• **WORK INSTRUCTIONS**:
Beginning with the line that holds "[Click to enlarge!] (1002, 716)" and ending with the last line below, please copy every line exactly, add nothing, and leave out the pictures.

(Stored data entries)
= Beginning of Section =

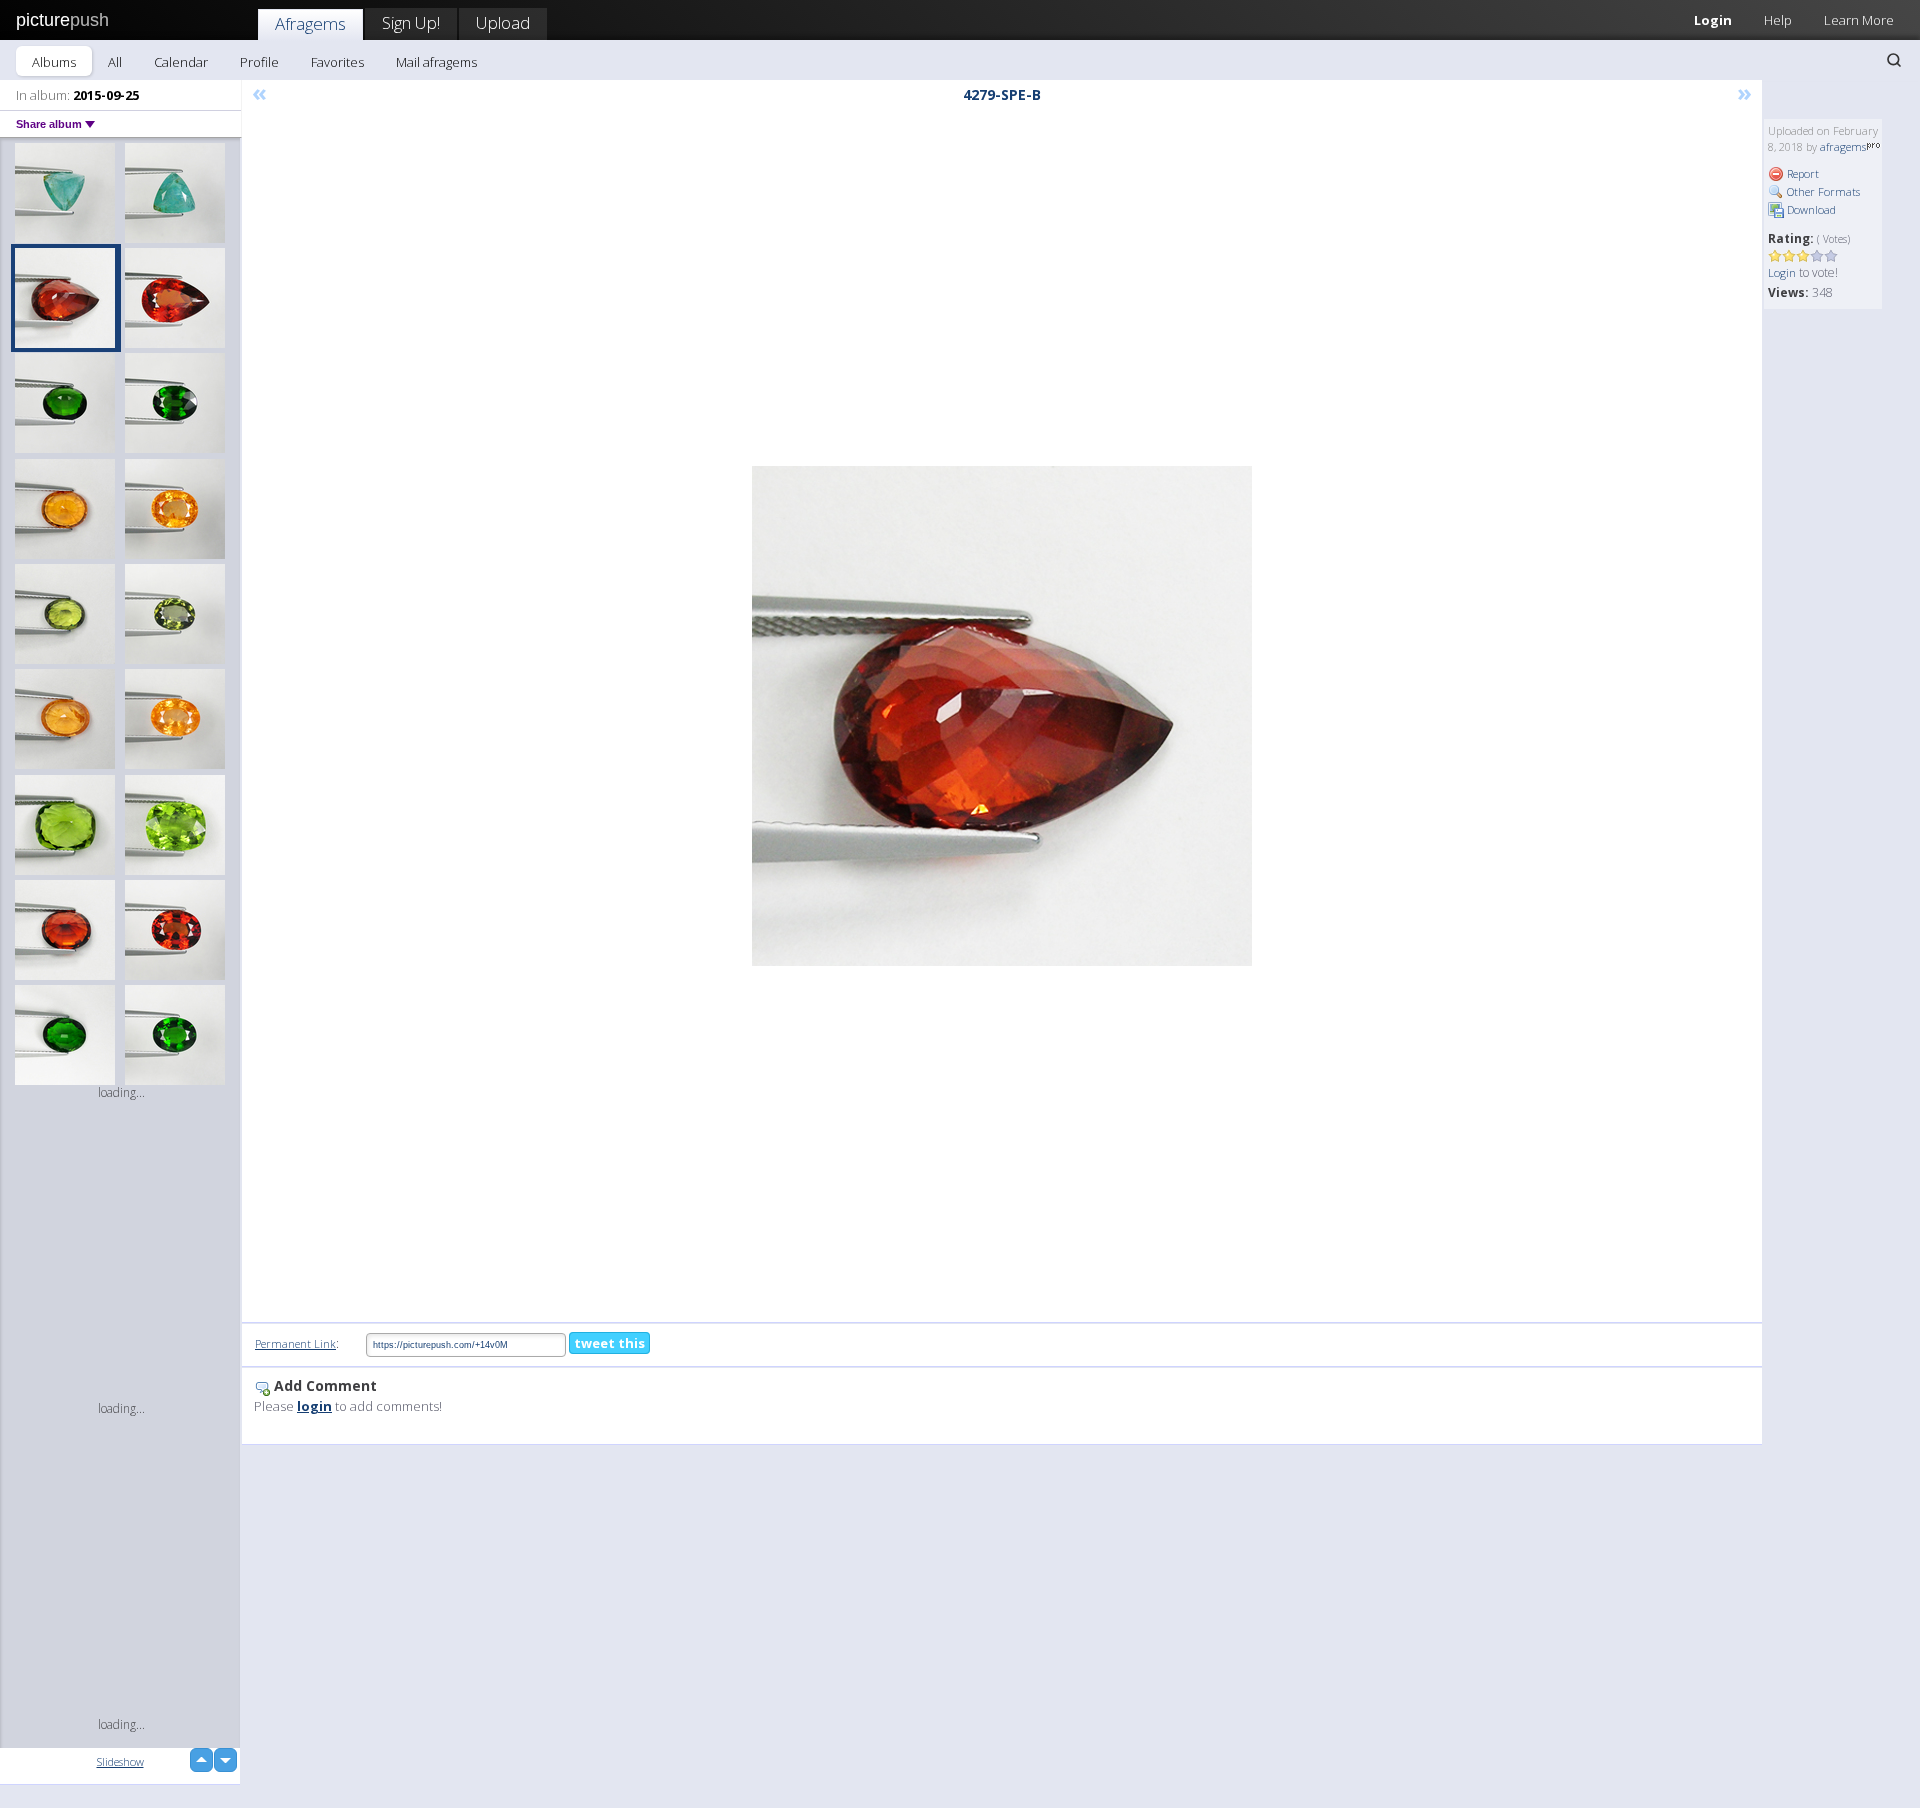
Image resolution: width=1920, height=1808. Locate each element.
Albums (54, 62)
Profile (259, 62)
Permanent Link (295, 1343)
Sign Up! (411, 22)
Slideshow (120, 1761)
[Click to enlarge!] (1002, 716)
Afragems (310, 23)
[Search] (1894, 60)
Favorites (337, 62)
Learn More (1859, 20)
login (314, 1406)
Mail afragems (436, 62)
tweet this (609, 1343)
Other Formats (1822, 191)
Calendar (181, 62)
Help (1778, 20)
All (115, 62)
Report (1801, 173)
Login (1713, 20)
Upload (503, 22)
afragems (1843, 146)
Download (1810, 209)
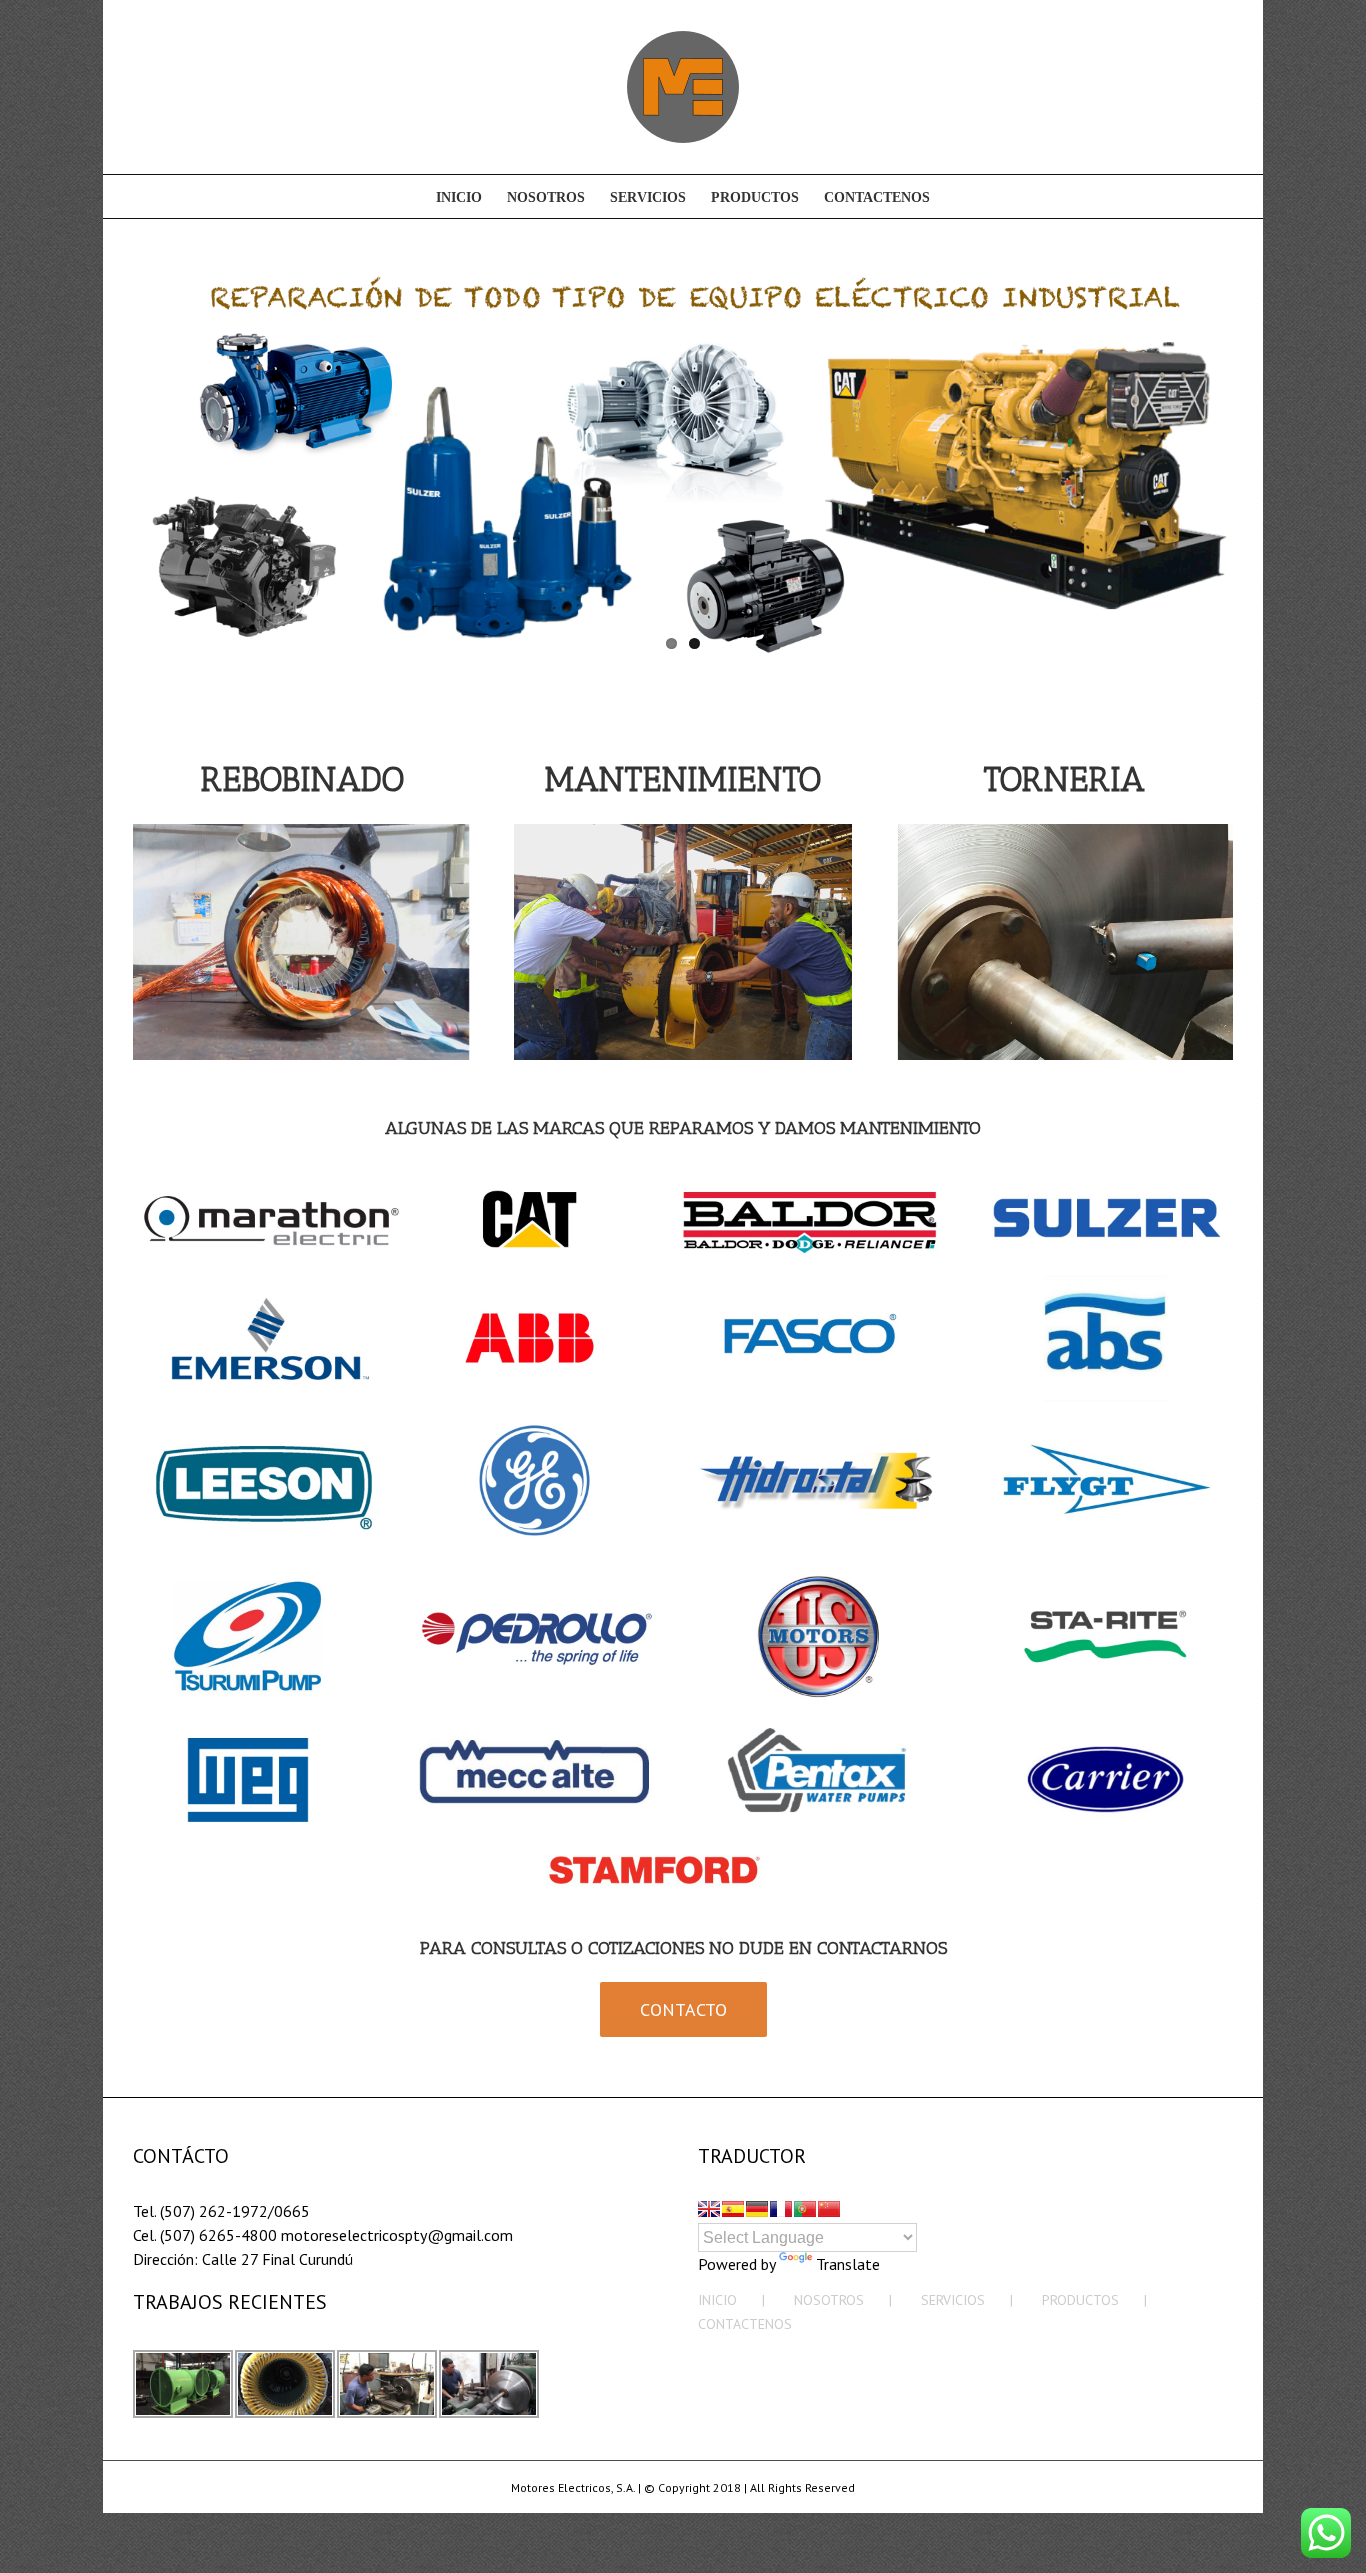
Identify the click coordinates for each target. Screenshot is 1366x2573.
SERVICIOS (953, 2300)
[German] (757, 2209)
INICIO (717, 2300)
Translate (848, 2264)
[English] (709, 2209)
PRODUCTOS (1080, 2300)
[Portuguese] (805, 2209)
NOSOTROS (829, 2300)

= End of Section =

• **RESPONSE**:
[Click to enlarge!] (1002, 716)
Afragems (310, 23)
[Search] (1894, 60)
Favorites (337, 62)
Learn More (1859, 20)
login (314, 1406)
Mail afragems (436, 62)
tweet this (609, 1343)
Other Formats (1822, 191)
Calendar (181, 62)
Help (1778, 20)
All (115, 62)
Report (1801, 173)
Login (1713, 20)
Upload (503, 22)
afragems (1843, 146)
Download (1810, 209)
Identify the click coordinates for each target. Screenshot is 1366x2573.
SERVICIOS (953, 2300)
[German] (757, 2209)
INICIO (717, 2300)
Translate (848, 2264)
[English] (709, 2209)
PRODUCTOS (1080, 2300)
[Portuguese] (805, 2209)
NOSOTROS (829, 2300)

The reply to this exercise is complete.